In this prospective study, women attending The Fetal Medicine Centre in London, UK, between October 2012 and April 2013, with singleton pregnancy and live fetus with CRL 32-45 mm, were screened for trisomies 21, 18 and 13 by cfDNA testing at 10 weeks and the combined test at 12 weeks.
cfDNA testing was performed in 1005 singleton pregnancies with a median maternal age of 37 (range, 20-49) years. Risks for trisomies were provided for 957 (95.2%) cases and in 98.0% these were available within 14 days from sampling. In 48 (4.8%) cases no result was provided due to problems with delivery to the laboratory, low fetal fraction or assay failure. Repeat sampling was performed in 40 cases and a result obtained in 27 (67.5%) of these. In 11 cases the risk score for trisomy 21 and in five cases that for trisomy 18 was > 99%, in one the risk for trisomy 13 was 34% and in 968 the risk for each of the three trisomies was < 0.01%. The suspected trisomies were confirmed by karyotyping after chorionic villus sampling (CVS), except in one case of trisomy 18 in which the karyotype was normal. On the basis of the maternal age distribution of the study population, the expected and observed numbers for each of the three trisomies were similar. Both cfDNA and combined testing detected all trisomies, but the estimated false-positive rates (FPR) were 0.1% and 3.4%, respectively.

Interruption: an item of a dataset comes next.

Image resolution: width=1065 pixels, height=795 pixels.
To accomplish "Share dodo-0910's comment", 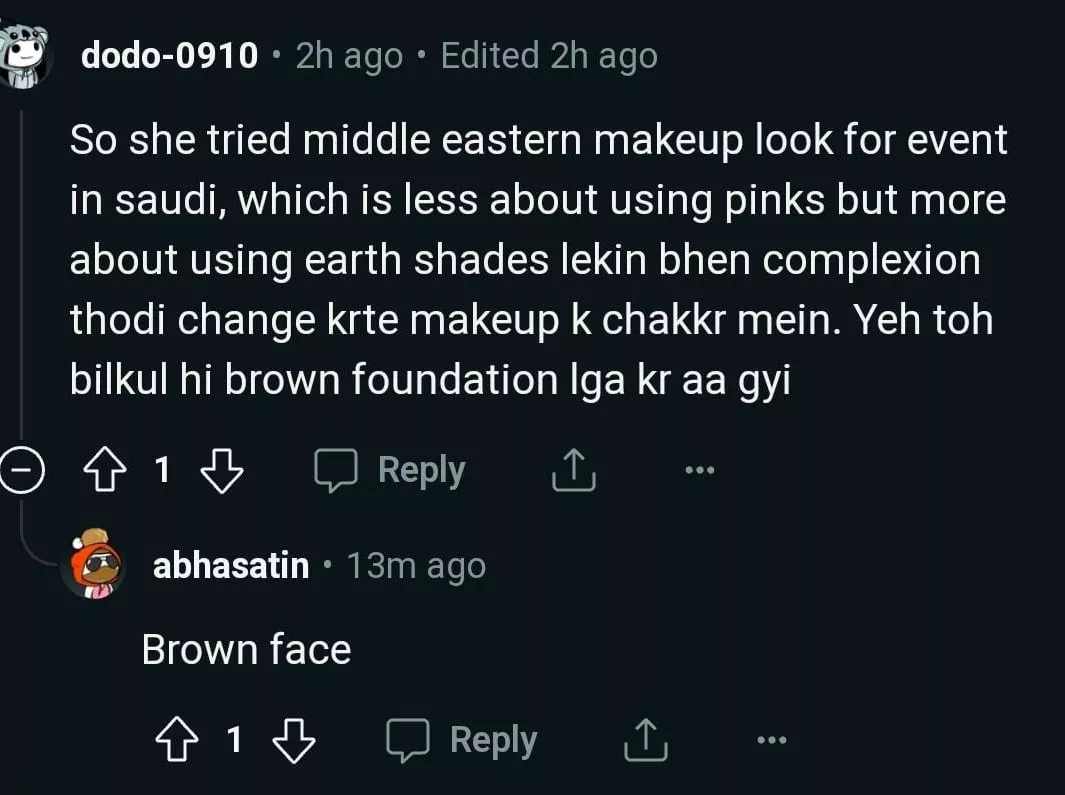I will point(573,471).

Routine screening for trisomies 21, 18 and 13 by cfDNA testing at 10 weeks is feasible and has a lower FPR than does combined testing, but abnormal results require confirmation by CVS.
探索在 10 孕周常规进行母体外周血游离(cf)DNA 检测以筛查 21、18 和 13 三体的可行性。
本前瞻性研究纳入了 2012 年 10 月至 2013 年 4 月期间在英国伦敦胎儿医学中心就诊的单胎妊娠且妊娠 10 周时超声头臀长(CRL)为 32-45mm 的孕妇,对其进行 10 周 cfDNA 检测、12 周联合检测以筛查 21、18 和 13 三体。
共 1005 例单胎妊娠进行了 cfDNA 检测,孕妇的中位年龄为 37(20-49)岁。957 例(95.2%)获得了三体风险值,98.0%的结果可在取样后 14 天内获得。48 例(4.8%)因标本送达实验室失败、胎儿游离 DNA 浓度低或检测失败而无法提供结果。对 40 例进行了重复取样,其中 27 例(67.5%)获得了结果。11 例 21 三体的风险评分>99%,5 例 18 三体的风险评分>99%,1 例 13 三体的风险评分 34%,968 例(96.8%)三种三体的风险评分均<0.01%。除 1 例 18 三体核型正常外,其余疑似三体均经绒毛活检(CVS)后核型证实。基于研究人群的年龄分布,三种三体的预期和实际数量相似。cfDNA 和联合检测均能检出所有三体,但估计的假阳性率(FPR)分别为 0.1%和 3.4%。
在 10 孕周常规进行 cfDNA 检测以筛查 21、18 和 13 三体是可行的,其 FPR 低于联合检测,但异常结果需经 CVS 证实。